→ GOAL OF THE EXERCISE
Copy the records below word for word, starting with the line that contains "list number 7?" and going on through the line that contains "(x=54, y=187)", and leave the pictures out.

→ INPUT
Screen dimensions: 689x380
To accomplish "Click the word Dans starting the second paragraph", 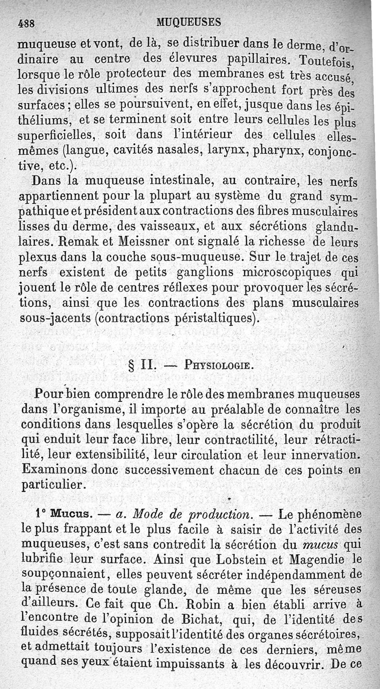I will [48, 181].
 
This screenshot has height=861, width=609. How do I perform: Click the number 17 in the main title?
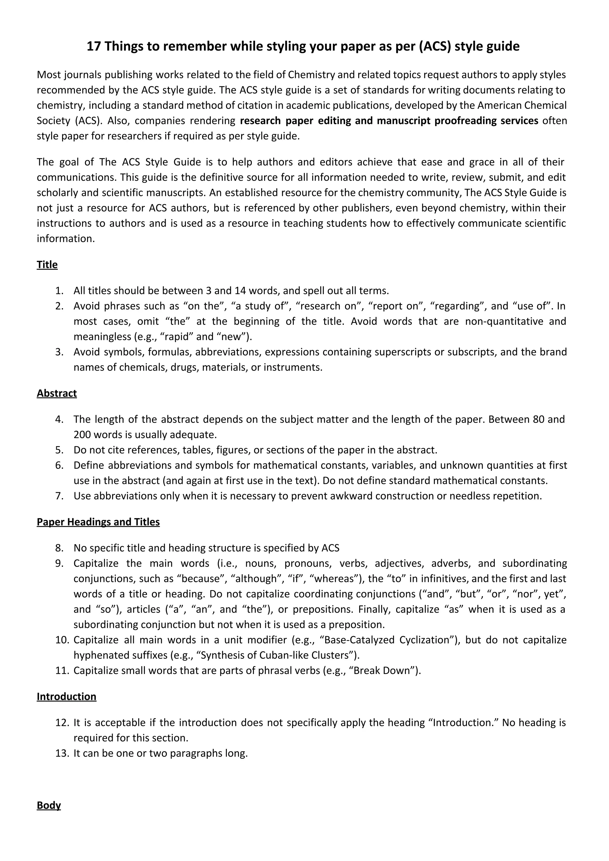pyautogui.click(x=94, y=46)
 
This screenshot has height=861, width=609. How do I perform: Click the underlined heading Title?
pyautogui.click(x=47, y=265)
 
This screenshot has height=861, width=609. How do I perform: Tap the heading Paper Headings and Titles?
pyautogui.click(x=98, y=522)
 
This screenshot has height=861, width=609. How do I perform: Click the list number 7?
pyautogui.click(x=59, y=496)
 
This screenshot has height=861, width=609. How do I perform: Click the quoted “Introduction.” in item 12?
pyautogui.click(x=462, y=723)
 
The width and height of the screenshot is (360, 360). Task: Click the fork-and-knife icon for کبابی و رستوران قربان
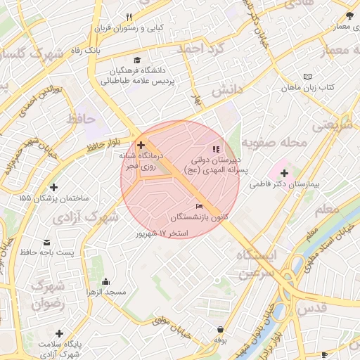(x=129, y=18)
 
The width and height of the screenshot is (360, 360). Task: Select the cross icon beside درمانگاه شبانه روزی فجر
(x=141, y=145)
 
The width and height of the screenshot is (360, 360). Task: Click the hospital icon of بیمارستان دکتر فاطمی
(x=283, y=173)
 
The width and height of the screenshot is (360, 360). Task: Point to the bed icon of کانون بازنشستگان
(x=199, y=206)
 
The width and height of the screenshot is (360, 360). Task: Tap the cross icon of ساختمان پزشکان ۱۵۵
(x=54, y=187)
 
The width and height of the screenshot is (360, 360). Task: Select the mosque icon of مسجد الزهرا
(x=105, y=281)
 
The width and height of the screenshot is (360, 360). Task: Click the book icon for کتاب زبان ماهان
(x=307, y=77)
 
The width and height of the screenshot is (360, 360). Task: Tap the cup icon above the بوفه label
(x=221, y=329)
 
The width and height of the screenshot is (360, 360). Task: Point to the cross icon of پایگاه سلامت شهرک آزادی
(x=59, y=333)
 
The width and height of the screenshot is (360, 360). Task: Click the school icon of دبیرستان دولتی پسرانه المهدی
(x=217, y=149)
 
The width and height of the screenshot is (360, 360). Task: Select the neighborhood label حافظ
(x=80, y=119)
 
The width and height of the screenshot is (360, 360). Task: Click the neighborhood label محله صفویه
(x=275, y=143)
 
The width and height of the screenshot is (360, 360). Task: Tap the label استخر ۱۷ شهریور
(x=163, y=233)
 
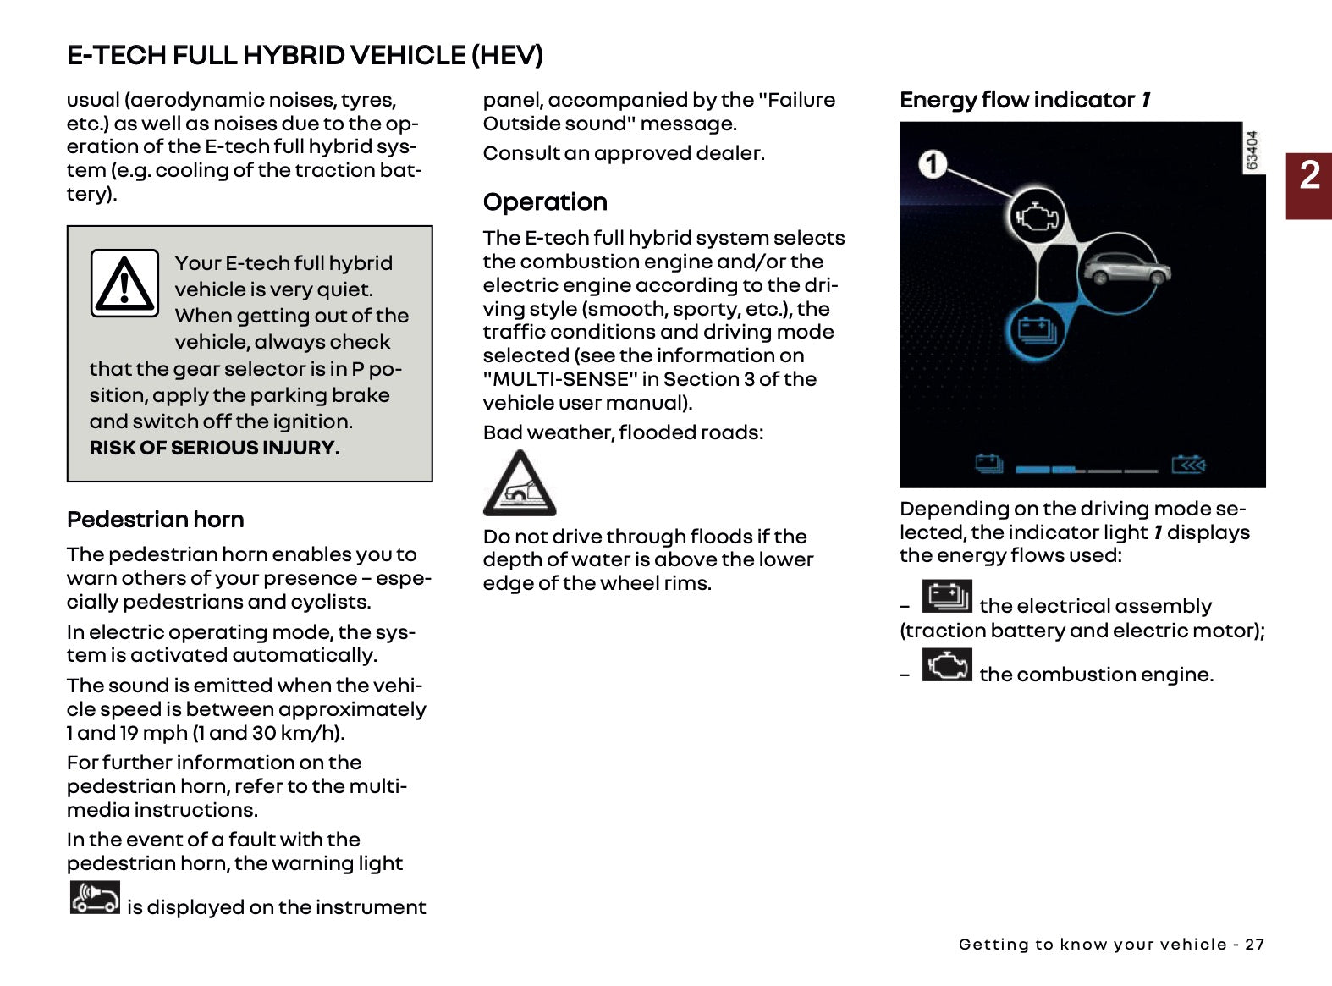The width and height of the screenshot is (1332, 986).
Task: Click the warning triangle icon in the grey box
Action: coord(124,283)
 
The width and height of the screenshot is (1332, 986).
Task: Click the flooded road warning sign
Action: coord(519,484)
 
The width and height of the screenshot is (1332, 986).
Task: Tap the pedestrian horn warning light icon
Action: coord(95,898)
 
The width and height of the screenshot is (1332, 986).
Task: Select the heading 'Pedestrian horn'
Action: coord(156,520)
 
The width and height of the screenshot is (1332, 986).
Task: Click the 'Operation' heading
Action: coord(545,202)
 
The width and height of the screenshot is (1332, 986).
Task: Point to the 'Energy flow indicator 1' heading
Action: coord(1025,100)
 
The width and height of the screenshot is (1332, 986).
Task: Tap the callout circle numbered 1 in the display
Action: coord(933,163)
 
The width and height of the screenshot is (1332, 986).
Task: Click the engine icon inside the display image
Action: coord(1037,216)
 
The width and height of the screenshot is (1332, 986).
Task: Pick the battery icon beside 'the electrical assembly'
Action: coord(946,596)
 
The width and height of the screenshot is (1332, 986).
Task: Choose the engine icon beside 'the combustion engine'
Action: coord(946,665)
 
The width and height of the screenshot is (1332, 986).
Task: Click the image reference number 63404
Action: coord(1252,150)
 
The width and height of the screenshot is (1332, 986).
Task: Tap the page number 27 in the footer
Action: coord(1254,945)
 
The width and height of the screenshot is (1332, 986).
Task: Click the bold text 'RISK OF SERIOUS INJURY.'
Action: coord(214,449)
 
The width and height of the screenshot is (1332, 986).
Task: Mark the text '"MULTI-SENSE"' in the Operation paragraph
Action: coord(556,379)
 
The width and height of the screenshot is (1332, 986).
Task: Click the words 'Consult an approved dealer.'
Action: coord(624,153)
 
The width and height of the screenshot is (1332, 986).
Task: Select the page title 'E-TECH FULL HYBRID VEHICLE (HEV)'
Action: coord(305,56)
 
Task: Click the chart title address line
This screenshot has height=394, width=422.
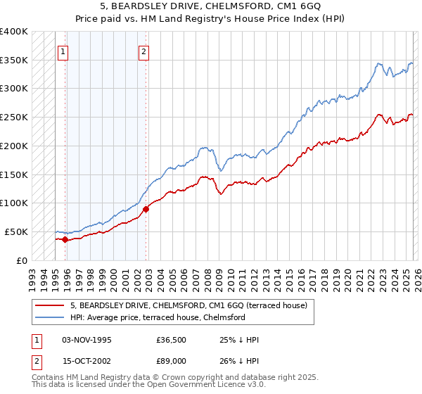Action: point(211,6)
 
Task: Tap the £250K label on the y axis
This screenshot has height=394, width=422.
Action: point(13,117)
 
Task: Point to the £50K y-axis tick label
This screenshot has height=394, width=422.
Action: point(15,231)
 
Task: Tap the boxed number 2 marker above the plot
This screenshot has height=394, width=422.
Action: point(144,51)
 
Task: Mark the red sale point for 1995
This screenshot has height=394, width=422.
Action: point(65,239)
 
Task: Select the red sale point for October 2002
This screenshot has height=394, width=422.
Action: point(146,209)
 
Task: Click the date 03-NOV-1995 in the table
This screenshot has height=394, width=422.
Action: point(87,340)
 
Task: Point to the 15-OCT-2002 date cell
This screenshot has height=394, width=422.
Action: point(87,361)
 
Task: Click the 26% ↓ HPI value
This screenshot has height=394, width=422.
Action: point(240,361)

→ TASK OUTPUT
This screenshot has height=861, width=609. How do I perform: Click the list number 7?
pyautogui.click(x=59, y=496)
 
This screenshot has height=861, width=609. How do I perform: Click the quoted “Introduction.” in item 12?
pyautogui.click(x=462, y=723)
 
The width and height of the screenshot is (360, 360). Task: Click the fork-and-knife icon for کبابی و رستوران قربان
(x=129, y=18)
 
The width and height of the screenshot is (360, 360). Task: Select the cross icon beside درمانگاه شبانه روزی فجر
(x=141, y=145)
 
The width and height of the screenshot is (360, 360). Task: Click the hospital icon of بیمارستان دکتر فاطمی
(x=283, y=173)
 
The width and height of the screenshot is (360, 360). Task: Point to the bed icon of کانون بازنشستگان
(x=199, y=206)
 
The width and height of the screenshot is (360, 360). Task: Tap the cross icon of ساختمان پزشکان ۱۵۵
(x=54, y=187)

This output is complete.